Wednesday 23 October 2013

Another day at the office...

Visiting Body Positive on Courtenay Place, hereafter known as BP, I am, as always, treated to a cuppa and biscuit by the very worthies who run this excellent establishment. My good friend L, just arrived back from a brief home visit to PNG, is their great front-of-house man. They do a great job educating the public about HIV and also being a general support system for those who are living with HIV, now certified as a manageable, if chronic, disease. The centre in Wellington also looks after the various remote country areas where people as well as being isolated, live in an impoverished social  environment which is often alien to their well-being. It is situated at the hub of action on the corner of Courtenay Place and Tory Street, near to where the best food store, Moore Wilson, caters for the many Wellington  gourmets, and where many excellent restaurants also hang their shingle.

As I have an hour before my choral rehearsal begins this evening at Correctional Services ( the regular church venue is previously booked!) I decide to pass it in a building of some architectural heritage, but long since gone to the fate of a fast food outlet whose I name I will refrain from mentioning. Suffice to say it will be my first and last visit to this establishment.

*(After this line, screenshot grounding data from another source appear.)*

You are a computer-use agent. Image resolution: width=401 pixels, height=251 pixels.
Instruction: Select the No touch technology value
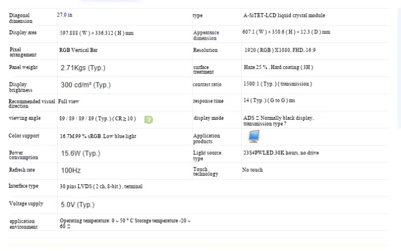[252, 170]
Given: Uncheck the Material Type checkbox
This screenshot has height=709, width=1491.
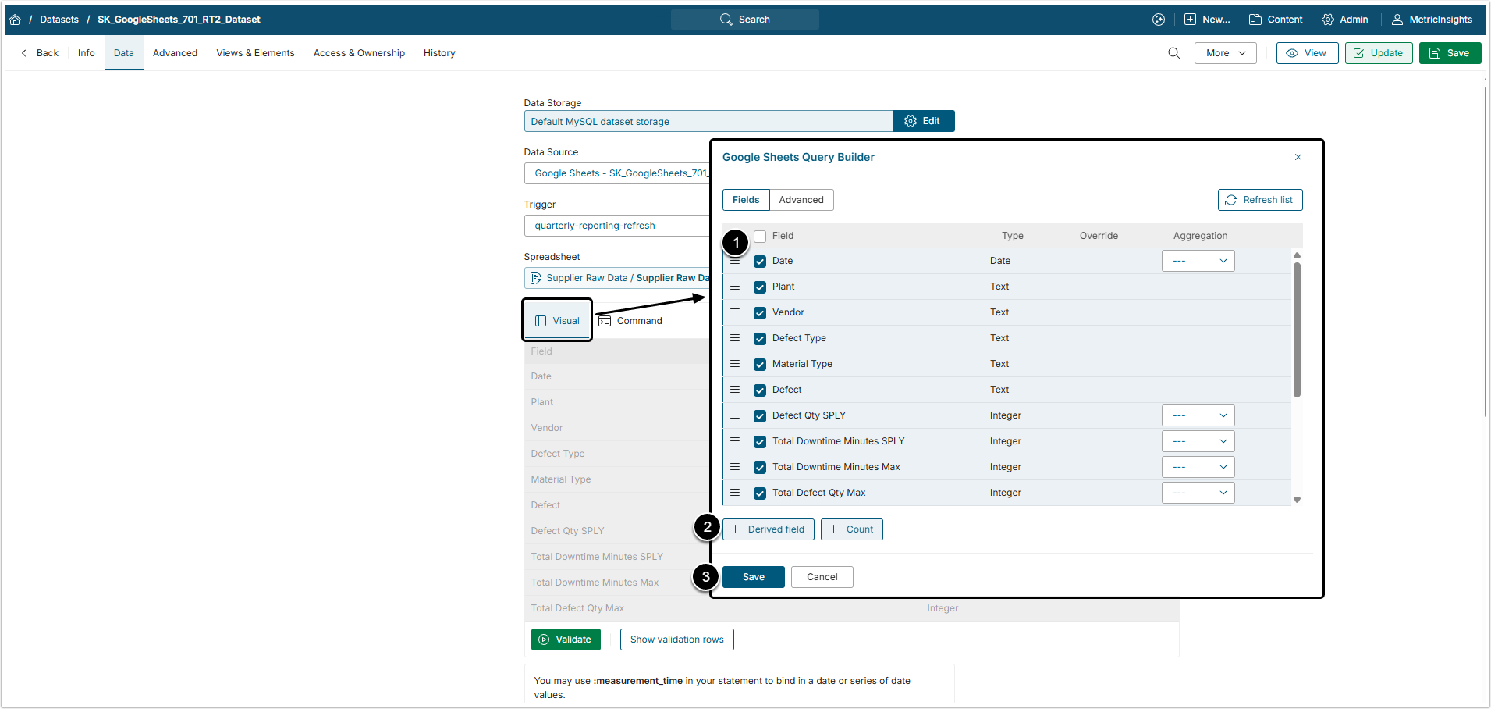Looking at the screenshot, I should click(x=760, y=365).
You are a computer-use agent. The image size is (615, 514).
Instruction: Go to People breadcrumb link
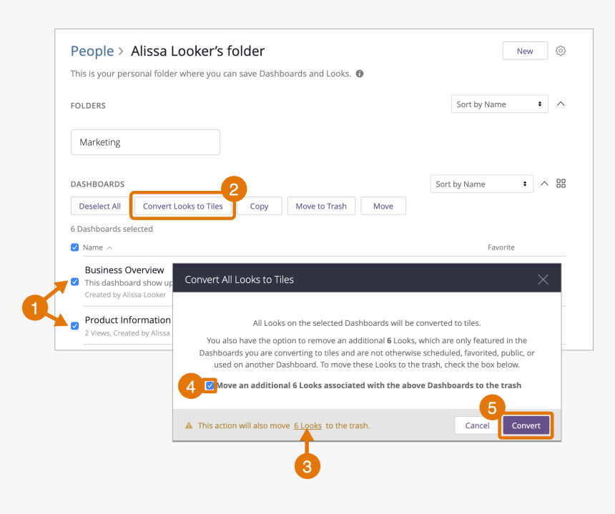pos(92,51)
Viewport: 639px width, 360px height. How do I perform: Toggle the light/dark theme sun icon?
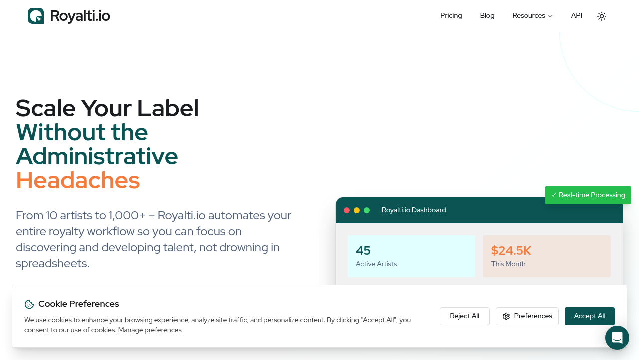601,16
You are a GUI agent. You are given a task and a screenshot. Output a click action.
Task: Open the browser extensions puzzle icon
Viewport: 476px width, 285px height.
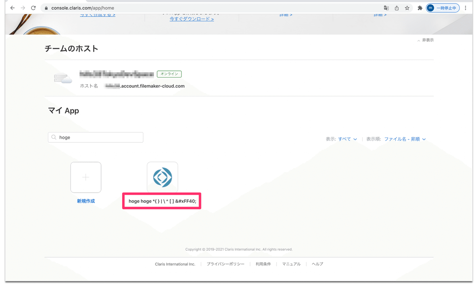coord(420,8)
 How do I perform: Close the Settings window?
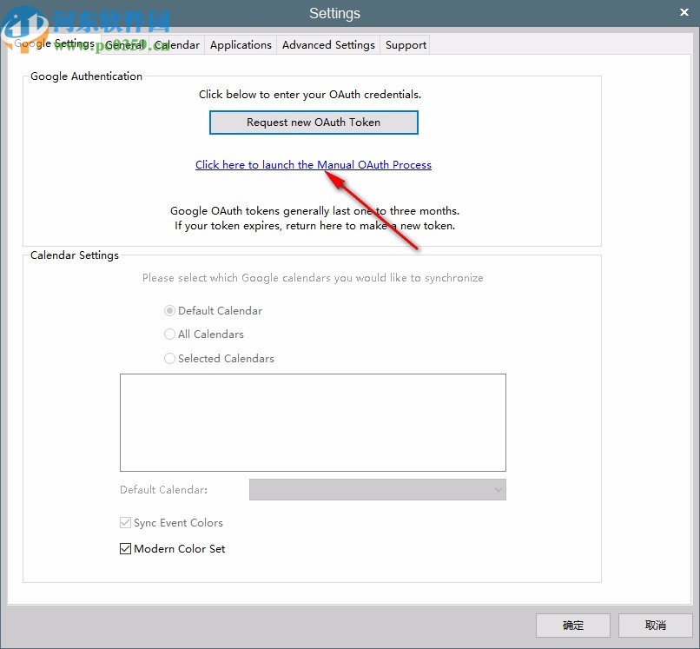click(684, 12)
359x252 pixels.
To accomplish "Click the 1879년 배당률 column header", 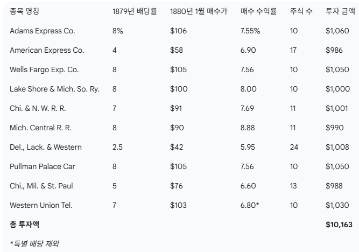I will 135,11.
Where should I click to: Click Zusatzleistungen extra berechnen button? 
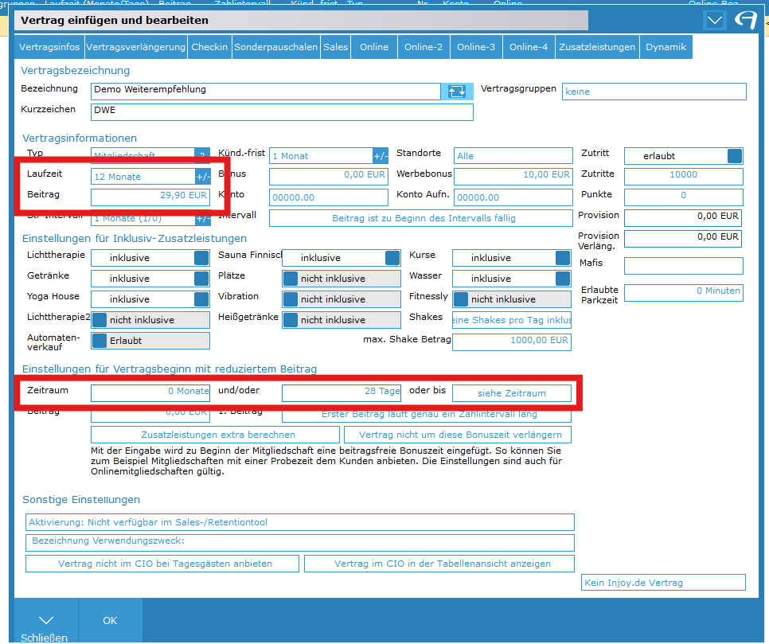point(217,435)
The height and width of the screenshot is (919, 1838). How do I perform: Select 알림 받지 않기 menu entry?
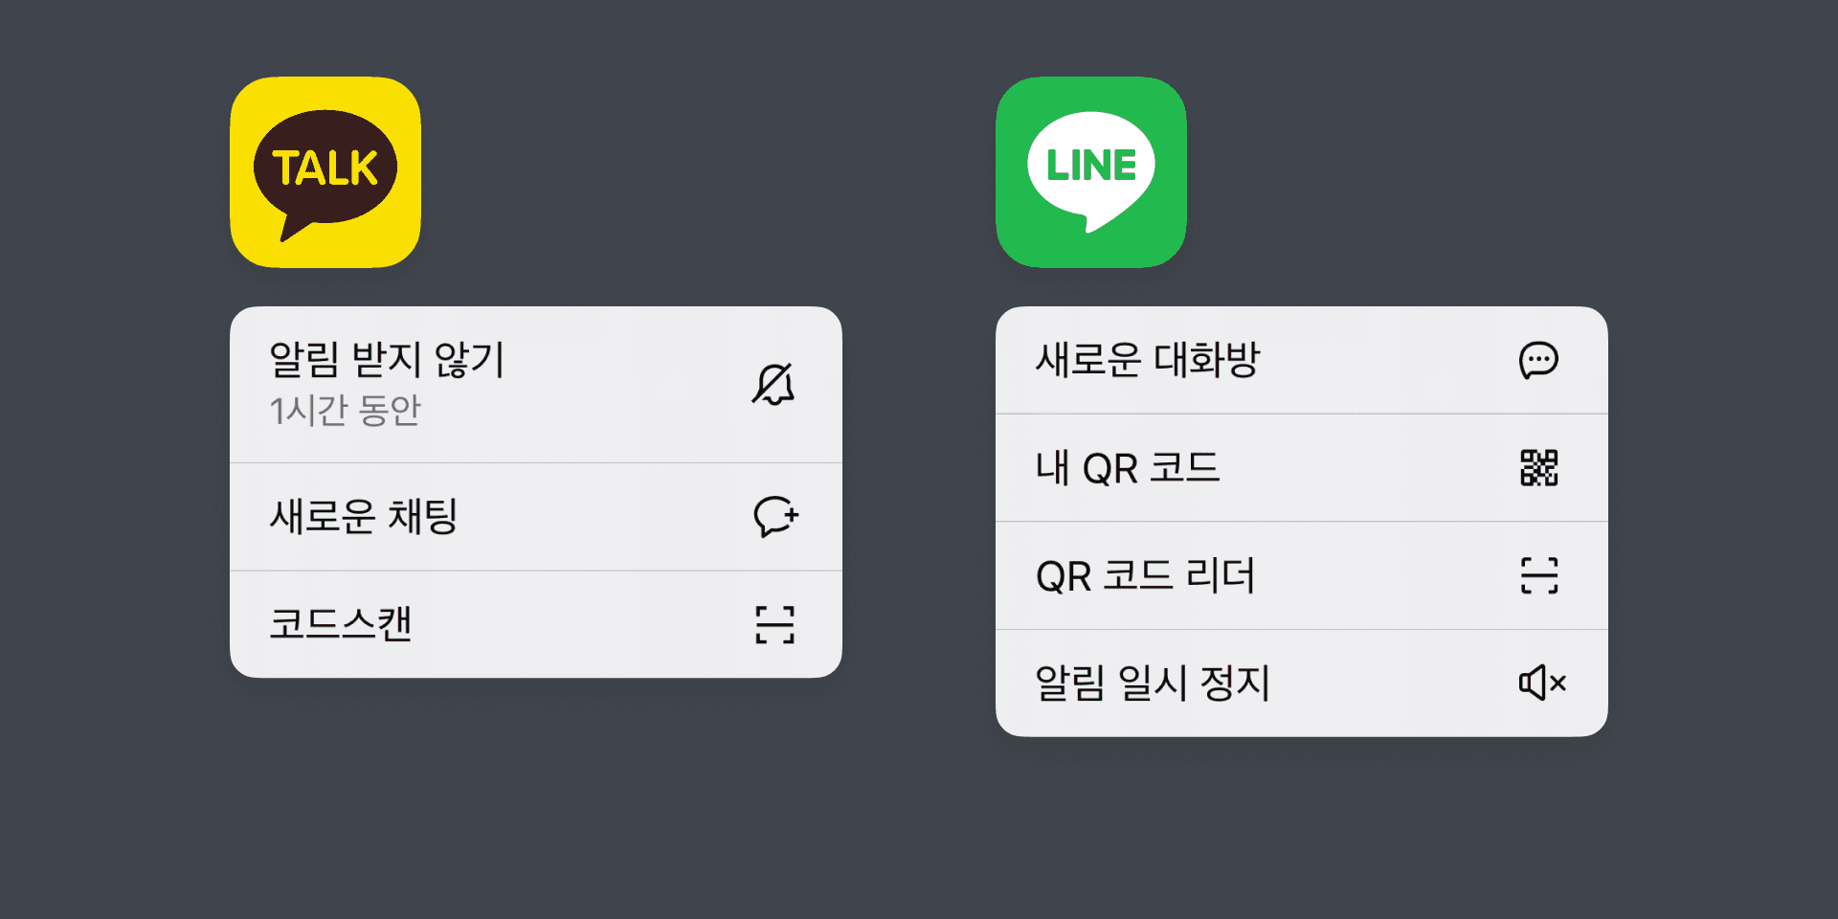(x=536, y=385)
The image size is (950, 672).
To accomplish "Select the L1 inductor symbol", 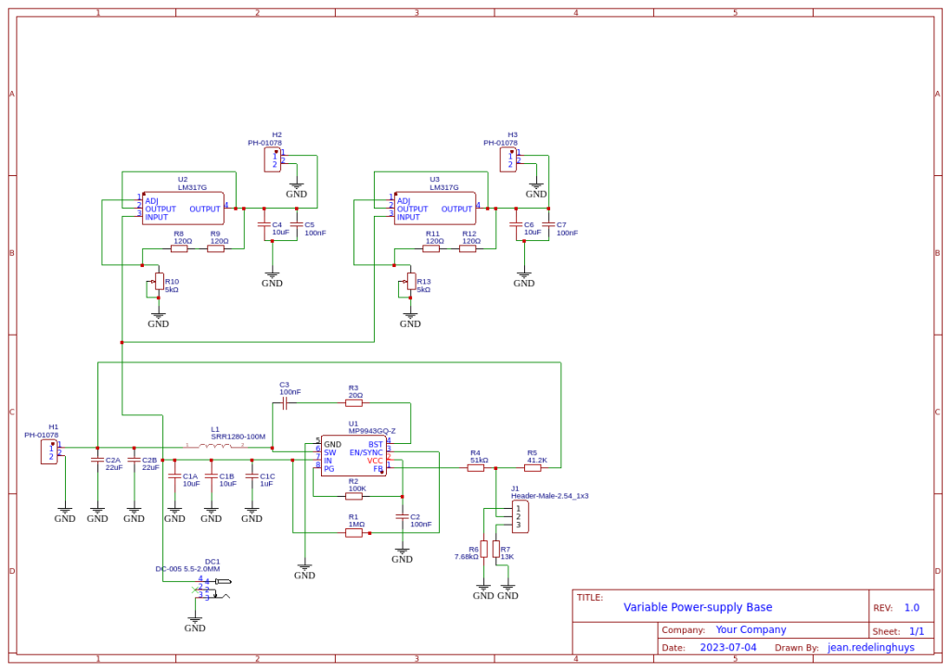I will click(x=215, y=446).

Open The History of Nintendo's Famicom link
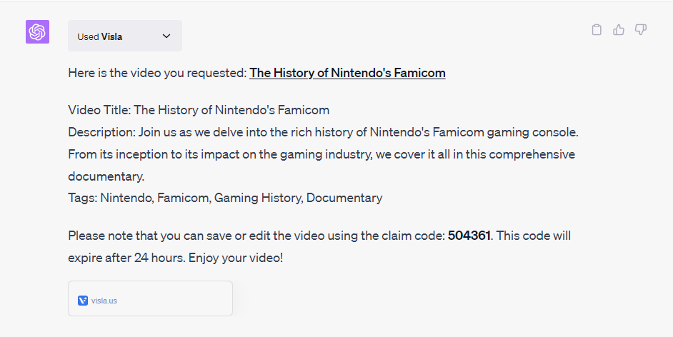coord(347,73)
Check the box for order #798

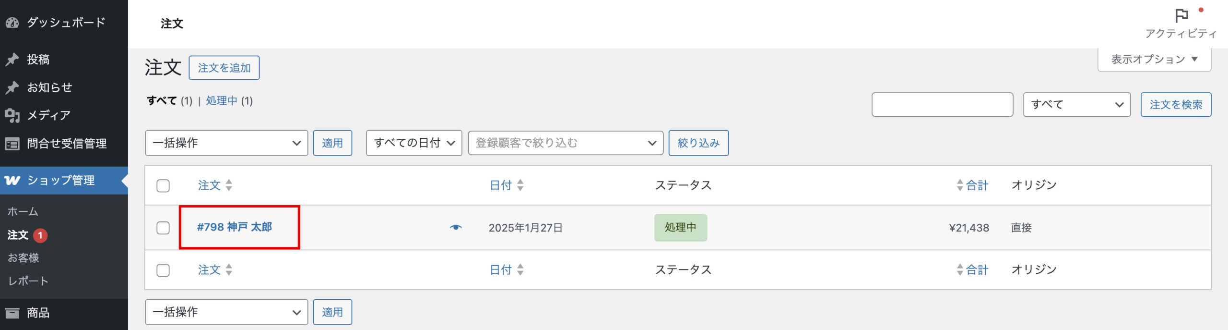[163, 228]
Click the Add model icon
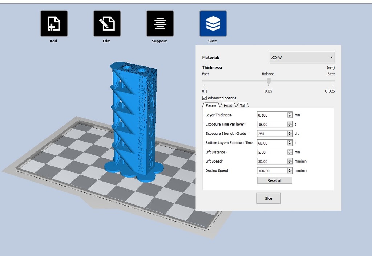This screenshot has height=256, width=372. [x=53, y=23]
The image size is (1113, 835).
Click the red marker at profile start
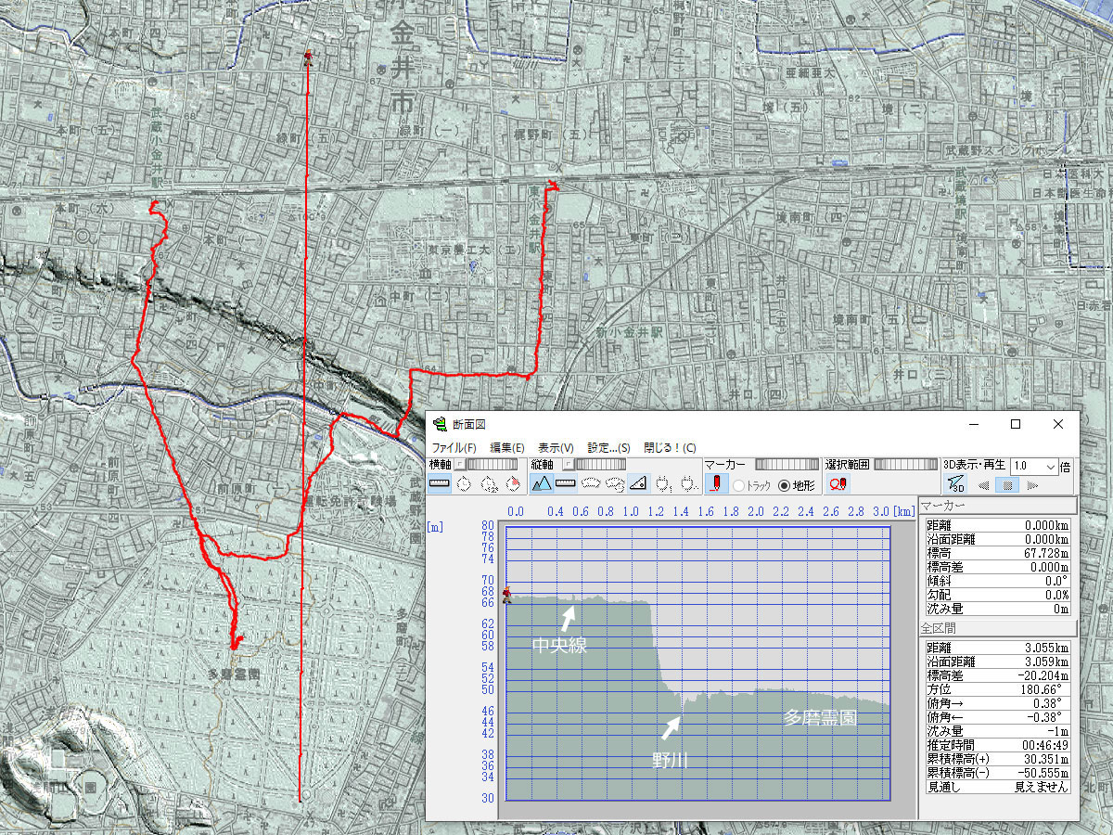point(506,597)
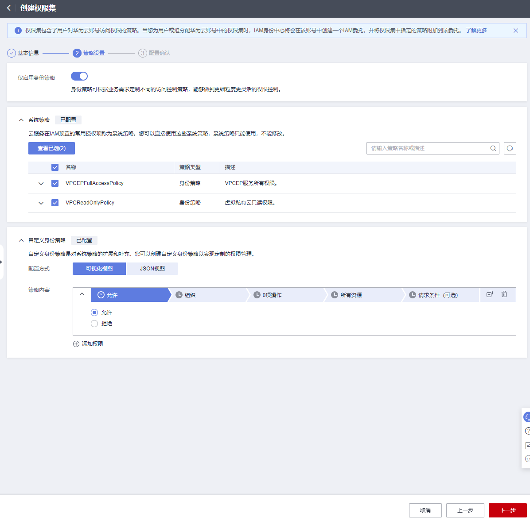The width and height of the screenshot is (530, 521).
Task: Duplicate the policy statement with copy icon
Action: tap(489, 294)
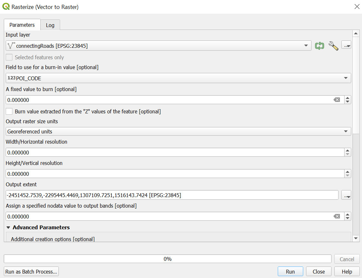The height and width of the screenshot is (278, 362).
Task: Clear the nodata value field
Action: pos(337,217)
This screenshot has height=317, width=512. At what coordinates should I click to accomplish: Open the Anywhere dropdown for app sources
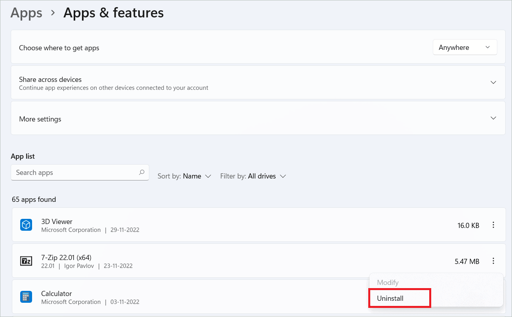click(464, 47)
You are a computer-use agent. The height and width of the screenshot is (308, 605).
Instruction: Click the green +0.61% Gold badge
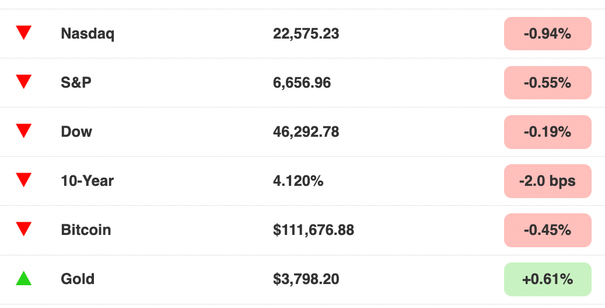pos(547,279)
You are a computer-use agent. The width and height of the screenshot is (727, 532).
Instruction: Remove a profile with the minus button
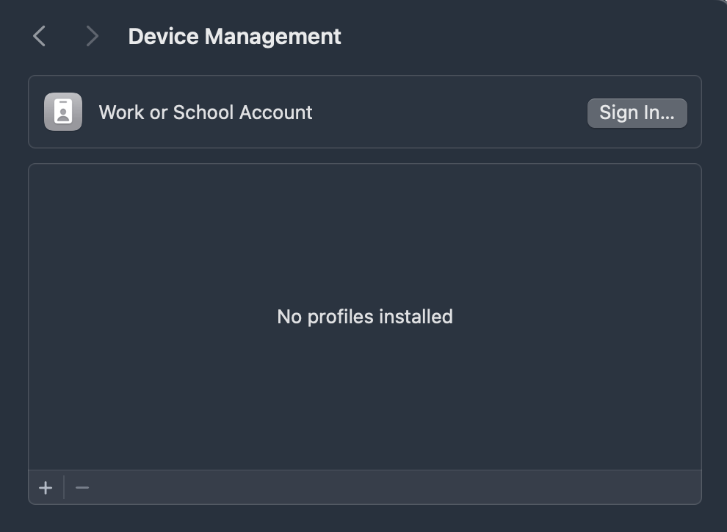tap(82, 487)
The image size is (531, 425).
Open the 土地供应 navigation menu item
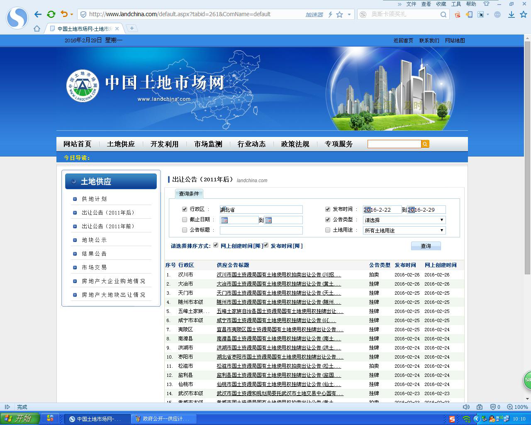click(x=121, y=144)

After my conversation with the people at BP I am now offering my services at a Palmerston North get-together in a couple of weeks, possibly also a visit to Wanganui, a coastal town of note on my return trip. I am really keen to see New Zealand's country areas, which is where the essence of the country lives and breathes, the rural life being the historical bread and butter, i. e. sheep and dairy, which was the basis of the Kiwi economy.
 

In this above photo the building on the right is where I am now sitting, on the corner of Cuba and Manners Streets. The early trams are now replaced very efficiently with trolley buses, alleviating the need for rail tracks in the sometimes narrow streets. The hills where the first University, called Victoria, was established, and still exists, rise up at the rear of this historic photo decorating the walls of this dubious eating house but which validates my visit.